La scarsa collaborazione tra impresa ed accademia, presente ormai da diverse decadi, è  uno dei fattori che in Italia ha rallentato l’innovazione. Il nodo centrale è stato da un lato una debole domanda industriale e dall’altro un’offerta scientifica, seppur abbondante e altamente qualificata, divaricata rispetto alla domanda. Da qui la scarsa propensione al trasferimento tecnologico e alla valorizzazione economica dei risultati della ricerca nonostante un’abbondante produzione di nuove conoscenze come riportato per il nostro Paese da indicatori bibliometrici internazionali. Ricongiungere domanda industriale e offerta scientifica diventa un obiettivo di grande priorità che può aprire la strada all’innovazione.

L’università può contribuire a superare questo criticismo?

“Assolutamente sì. Ferme restando le finalità istituzionali della didattica e della ricerca, sta avanzando sempre di più il concetto di terza missione che l’Università può e deve svolgere in cui le relazioni con il mondo industriale sono ricomprese” spiega il Prof. Enrico Garaci, Rettore dell’Università Telematica San Raffaele Roma. “Per favorire questo processo è necessario attivare vari strumenti, ma fra questi uno è certamente rappresentato dai brevetti realizzati dai ricercatori dell’Università e degli Enti Pubblici di Ricerca”.

Qual è il sistema dei brevetti?

“A Partire dal 2021 con la riforma del Codice dei brevetti viene stabilito che in certe circostanze la proprietà intellettuale del brevetto appartiene al ricercatore che ha realizzato l’innovazione. Ciò ha rappresentato un notevole passo in avanti come documentato dall’aumento dei depositi brevettuali verificatosi dopo la riforma del codice. Infatti con il regime precedente i brevetti rimanevano nei cassetti dell’amministrazione senza ulteriore sviluppo, salvo qualche lodevole eccezione. Con la riforma del Codice il ruolo del ricercatore – inventore diventa centrale perché lo stesso ricercatore conosce bene il prodotto della sua invenzione e sa come valorizzarlo”.

L’Università che ruolo assume in questo processo?

“Nonostante l’aumento dei depositi, non si è verificato purtroppo un analogo aumento relativo allo sfruttamento produttivo e sociale degli stessi brevetti. È a questo punto che deve realizzarsi la sinergia tra impresa e accademia. Da un lato vi è lo stimolo del ricercatore – inventore che non ha le risorse per sviluppare il brevetto ma ha le competenze, dall’altro lato c’è l’imprenditore che investe e porta il brevetto lungo la strada di uno sfruttamento industriale”.

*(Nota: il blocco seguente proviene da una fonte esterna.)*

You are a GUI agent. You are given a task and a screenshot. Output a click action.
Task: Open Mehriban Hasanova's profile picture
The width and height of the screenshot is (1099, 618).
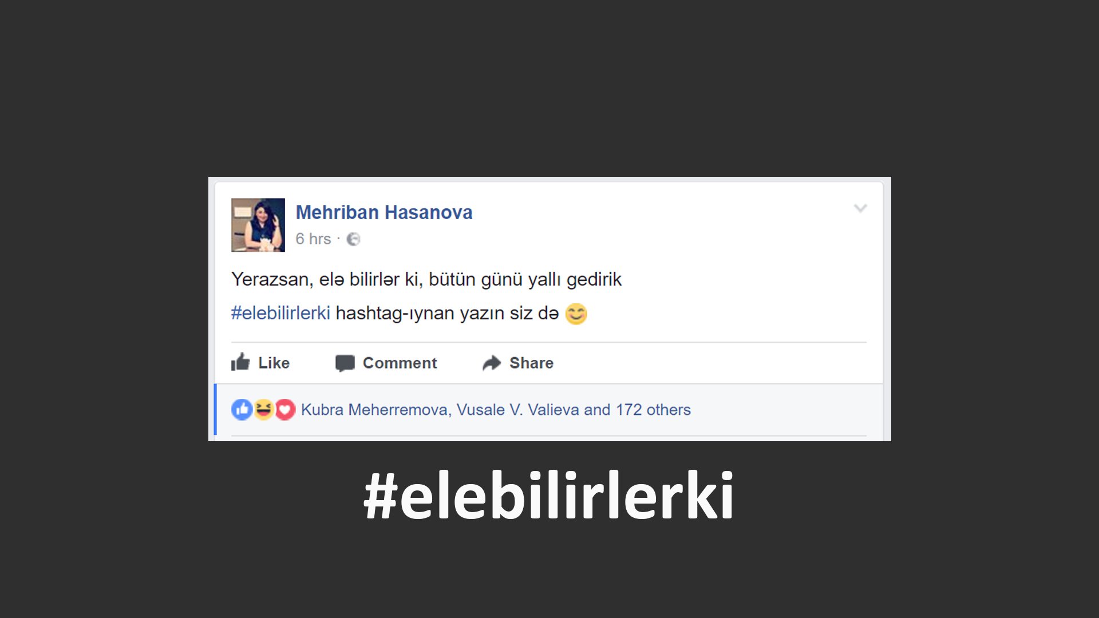tap(258, 225)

In cosa consiste la valorizzazione di un brevetto?

“Quando inizia il processo d’interazione il brevetto possiamo chiamarlo nudo e quindi Accademia e impresa devono effettuare tutte le prove di sicurezza, efficacia, sperimentazione e di collaudo che legittima il prodotto per il suo specifico uso. Questo percorso può essere fatto insieme al ricercatore che, in nome o per conto dell’Università con cui si è accordato, cerca di attrarre investimenti e può dare vita a Start – Up innovative” prosegue il Rettore.

Come si può avvicinare l’offerta scientifica alla domanda industriale?

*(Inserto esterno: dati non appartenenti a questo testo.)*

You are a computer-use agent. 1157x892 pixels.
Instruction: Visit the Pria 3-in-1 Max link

“In primo luogo, quanto più sarà completo il vestito tanto più sarà facilitato l’interesse dell’investitore che conoscendo meglio il prodotto vedrà ridurre il suo rischio. Questo percorso della vestizione è quello più a rischio perché la mancante o la insufficiente conoscenza del prodotto può esporlo a valutazione negativa nel suo sviluppo.  In secondo luogo, sarebbe strategico disporre di un fondo finanziario di rotazione che intervenga in questo segmento del percorso. In caso di non favorevole sviluppo il finanziamento già concesso rimarrebbe a fondo perduto mentre se c’è uno sviluppo favorevole verso lo sfruttamento industriale lo Stato dovrebbe avere la restituzione della somma anche eventualmente con gli interessi o la compartecipazione agli utili da re-investire in ulteriori brevetti”.

Quali vantaggi apporterebbe il Fondo?

“L’istituzione di un fondo finanziario di rotazione risulta interessante non solo per il ritorno economico e sociale che ne può derivare, ma anche per la capacità di stimolare la creazione di nuove Start-Up innovative e per l’incentivazione di sinergie tra Accademia e Impresa. Particolare non trascurabile” – conclude Garaci – “è il fatto che nelle più prestigiose Università americane gli introiti che derivano da brevetti possono arrivare anche al 70% dell’intero bilancio dell’Ateneo”.